Mais au-delà de la stratégie de diagnostic anténatal de la trisomie 21, c’est aussi l’accès au séquençage entier du génome fœtal qui interroge les sages. Actuellement les tests sont fondés sur le séquençage partiel du chromosome 21. Or le séquençage de l’ensemble de l’ADN est une possibilité dont la réalisation sera bientôt moins onéreuse. Dès lors, « on changerait radicalement les conditions du conseil génétique » précise le Pr Ameisen. On passerait d’une démarche ciblée à une démarche de screening génétique systématique.
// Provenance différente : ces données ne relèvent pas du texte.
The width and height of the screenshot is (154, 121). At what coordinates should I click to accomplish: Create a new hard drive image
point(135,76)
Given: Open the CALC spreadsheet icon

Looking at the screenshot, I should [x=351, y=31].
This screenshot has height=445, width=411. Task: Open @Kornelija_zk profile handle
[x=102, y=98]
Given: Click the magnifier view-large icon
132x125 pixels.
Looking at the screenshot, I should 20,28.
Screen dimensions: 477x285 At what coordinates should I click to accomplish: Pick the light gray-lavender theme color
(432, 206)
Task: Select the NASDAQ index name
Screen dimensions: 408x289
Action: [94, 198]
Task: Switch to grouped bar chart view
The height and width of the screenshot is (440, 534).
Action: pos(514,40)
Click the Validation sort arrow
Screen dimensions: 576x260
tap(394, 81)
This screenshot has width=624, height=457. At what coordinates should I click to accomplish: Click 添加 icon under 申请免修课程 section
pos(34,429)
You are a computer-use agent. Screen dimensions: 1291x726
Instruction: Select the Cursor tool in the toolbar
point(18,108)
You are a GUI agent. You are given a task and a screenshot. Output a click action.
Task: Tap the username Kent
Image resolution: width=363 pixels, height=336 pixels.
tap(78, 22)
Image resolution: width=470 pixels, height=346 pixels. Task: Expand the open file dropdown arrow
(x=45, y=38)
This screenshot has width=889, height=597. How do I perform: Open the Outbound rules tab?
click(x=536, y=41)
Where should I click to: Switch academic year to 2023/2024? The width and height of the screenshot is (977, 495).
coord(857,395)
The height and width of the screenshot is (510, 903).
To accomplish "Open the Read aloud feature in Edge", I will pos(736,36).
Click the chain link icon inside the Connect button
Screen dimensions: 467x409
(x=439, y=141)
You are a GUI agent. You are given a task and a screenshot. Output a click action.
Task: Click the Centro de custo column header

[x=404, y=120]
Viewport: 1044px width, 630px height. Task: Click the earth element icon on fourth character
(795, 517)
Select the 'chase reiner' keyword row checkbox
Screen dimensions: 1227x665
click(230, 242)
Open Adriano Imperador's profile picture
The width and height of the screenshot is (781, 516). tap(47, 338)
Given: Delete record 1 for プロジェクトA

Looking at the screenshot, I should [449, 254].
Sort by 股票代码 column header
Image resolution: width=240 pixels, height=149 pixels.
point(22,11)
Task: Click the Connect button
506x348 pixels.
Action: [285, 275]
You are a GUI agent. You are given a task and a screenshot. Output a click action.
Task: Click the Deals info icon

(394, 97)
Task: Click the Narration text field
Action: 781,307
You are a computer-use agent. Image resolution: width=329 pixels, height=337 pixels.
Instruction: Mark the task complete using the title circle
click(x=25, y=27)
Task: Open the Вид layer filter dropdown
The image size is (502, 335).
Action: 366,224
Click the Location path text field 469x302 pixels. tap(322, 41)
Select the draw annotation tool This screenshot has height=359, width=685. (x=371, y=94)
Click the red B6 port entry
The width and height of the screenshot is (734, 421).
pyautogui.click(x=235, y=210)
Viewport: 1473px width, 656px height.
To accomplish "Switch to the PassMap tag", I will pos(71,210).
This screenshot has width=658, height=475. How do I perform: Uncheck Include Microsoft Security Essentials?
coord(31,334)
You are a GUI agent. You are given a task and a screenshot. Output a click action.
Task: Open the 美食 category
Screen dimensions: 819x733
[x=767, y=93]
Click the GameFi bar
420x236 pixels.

Or comment interpréter des anomalies génétiques dont personne ne sait si elles déterminent l’expression d’une pathologie ? Et les femmes enceintes disposeraient-elles d’un choix éclairé quand on leur annoncerait que leur enfant à naître risquerait d’être atteint d’un handicap alors qu’il ne pourrait pas bénéficier d’un accueil sociétal correct ? « La normalité humaine n’englobe(rai)t ?elle donc pas le handicap et la maladie ? » interrogent les sages.